When Lyndon B Johnson fought John F Kennedy for the Democratic party’s presidential nomination in 1960 he knew that his best chance of success lay in the states which wouldn’t be holding a popular vote. This was a time when primaries were still rare – in most states the choice was made behind closed doors by local big shots. Johnson was a wheeler-dealer, a cajoler, a behind-the-scenes charmer. Retail politics – the art of schmoozing the ordinary citizen, speaking in plain English – these were skills which Johnson feared he did not possess. Were Johnson to become the Democratic party’s standard bearer he would need to rely on its less democratic parts.

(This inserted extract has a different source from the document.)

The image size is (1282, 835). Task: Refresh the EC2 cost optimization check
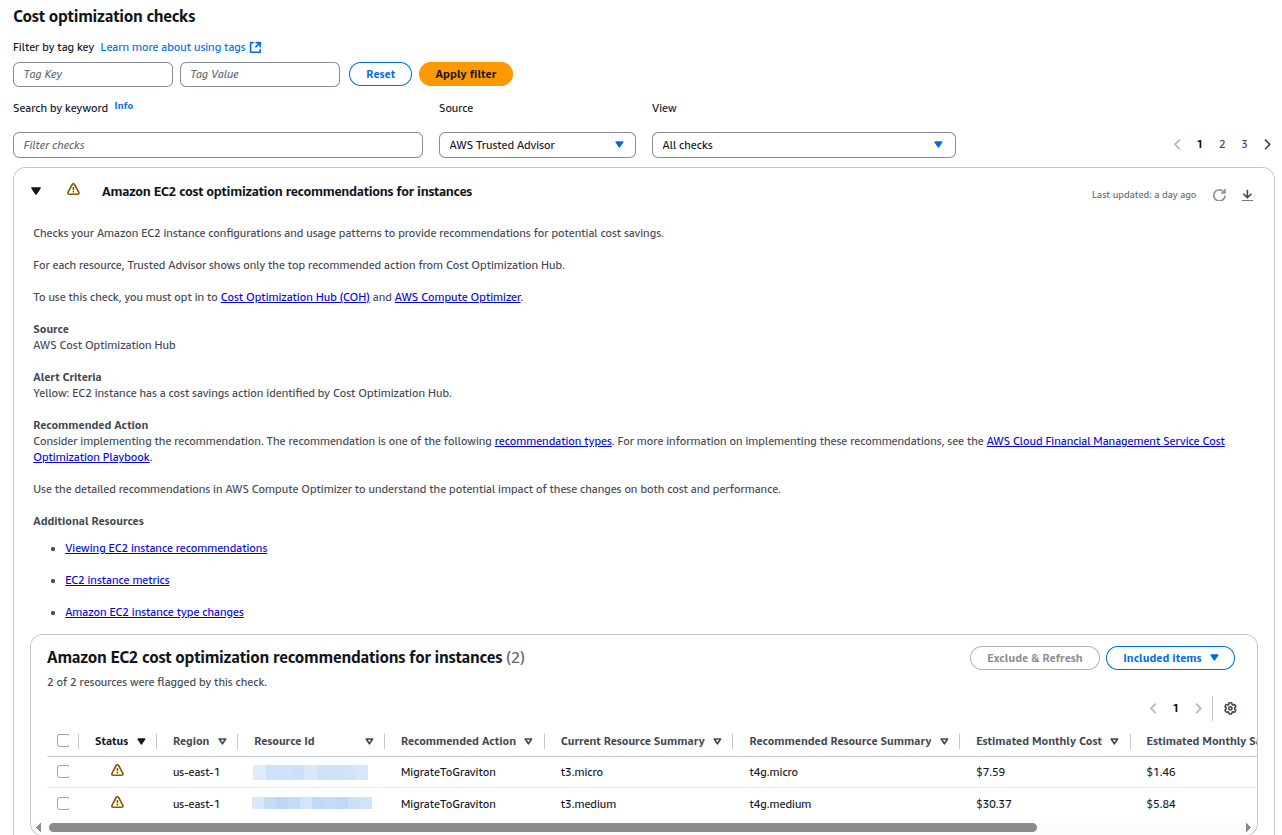point(1219,195)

Johnson lost all the same. Kennedy proved to be just as adept at backroom deals as his opponent, partly because his supporters could reasonably point out that their man was more popular. In 1964 primaries had become the norm. Once democracy has been introduced it becomes very hard to stop.
And so to last month’s European elections, the results of which are in some way still undecided. The European Union, in all its various guises, has always had a democratic deficit. It was not until 1979 that the European parliament was directly elected and while almost two thirds of Europeans cast their vote, the parliament they chose still had very limited powers. Perversely, as the parliament’s powers have grown over the following three-and-half decades, turnout has fallen.

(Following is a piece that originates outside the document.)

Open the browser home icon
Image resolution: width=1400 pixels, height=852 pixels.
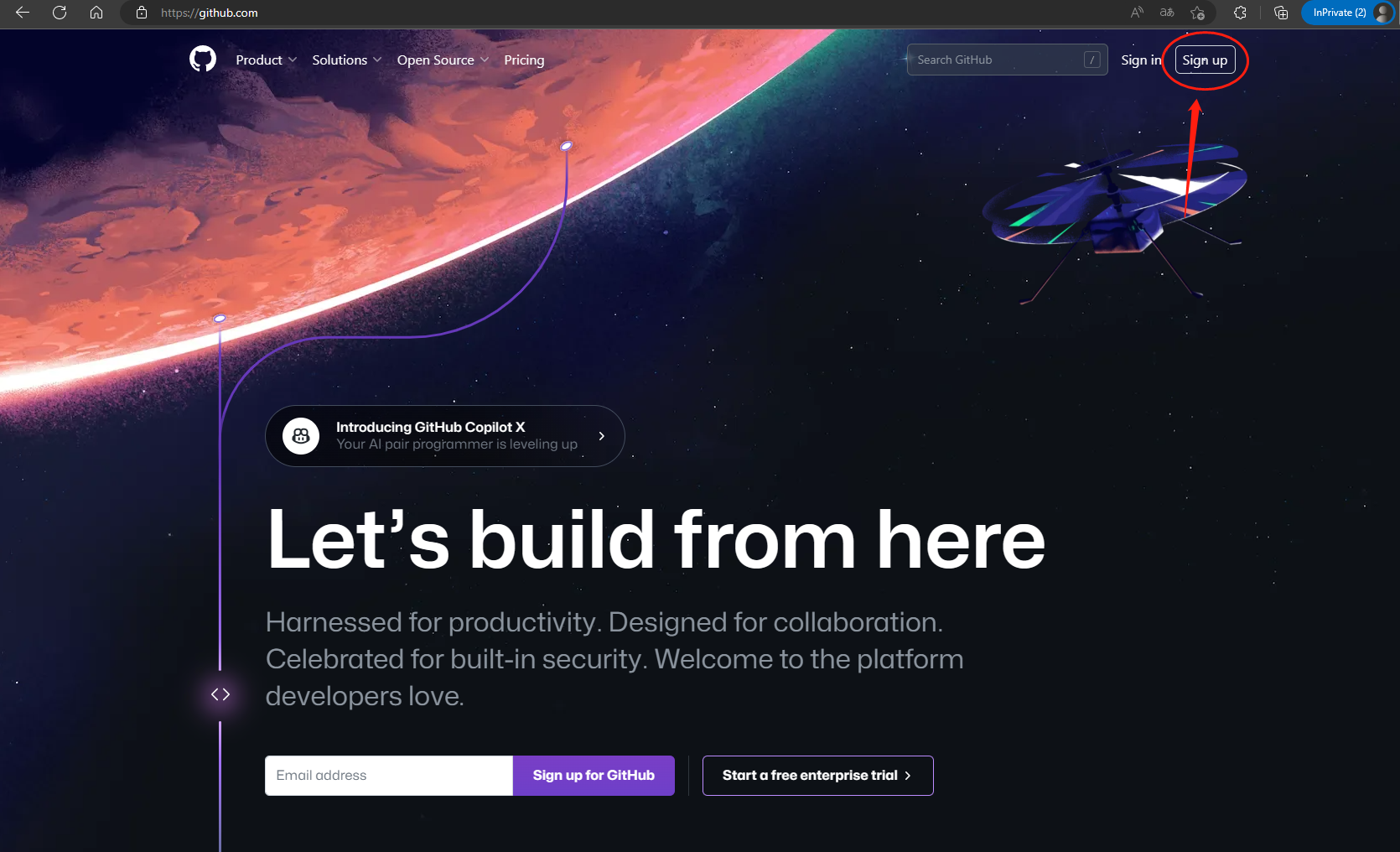[96, 13]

The EU’s other institutions – the Council and the Commission – have similar problems with democracy. The Council president and foreign-affairs chief are chosen behind closed doors by the leaders of the 28 EU states – Catherine Ashton didn’t even realise she was a candidate last time around until hours before she was announced. Similarly the Commission president has traditionally been chosen in secret.
That’s the background for today’s row about Jean-Claude Juncker, the former prime minister of Luxembourg, who claims he “won” the elections. Since he was the choice of the European People’s Party (EPP) which subsequently won the most votes (a plurality, mind, not a majority), he therefore deserves to be the next president of the Commission. His acolytes believe it would be an affront to democracy were he to be blocked. Respect my vote, they scream. The problem, of course, is that hardly anyone who voted for their local EPP candidate for MEP knew they were also choosing Juncker.

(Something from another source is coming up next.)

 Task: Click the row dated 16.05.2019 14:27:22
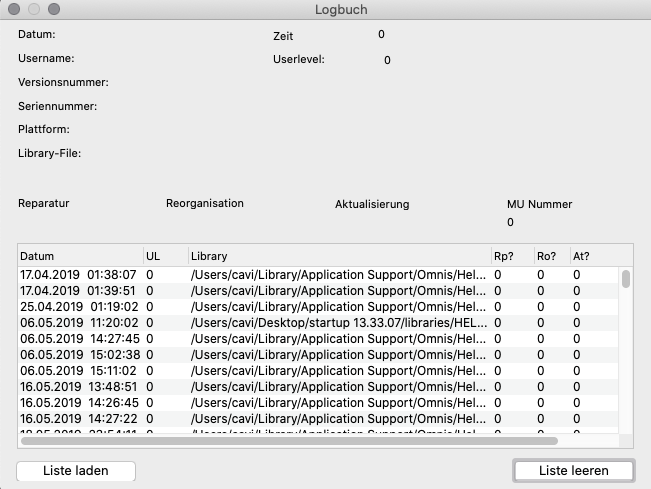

Which distorted form of democracy is best? Twenty-eight democratically-elected men and women choosing in secret or a group of parliamentarians claiming our vote meant something it really didn’t?
There is a way to solve this problem, one that Juncker’s supporters should be happy to back: we could have an election. An actual, proper Europe-wide election where we, the people, choose our new leaders. Not just the commission president but the new council president and foreign affairs chief.
National governments will not, of course, hand over the power to choose Europe’s leaders quite so willingly. But if direct democracy is a step too far, they should at least be in favour of transparency. There should be official candidates, each with their own manifesto. Televised debates should be held across Europe. And then national governments should vote, in public, for their candidate. Whoever gets the most votes wins.
Democracy should not be something to be scared of. Juncker, like Johnson before him, may feel he has a better chance in smoke-filled rooms. Europe, like the US before us, may feel we have a better chance out in the open.
Steve Bloomfield is foreign editor for Monocle.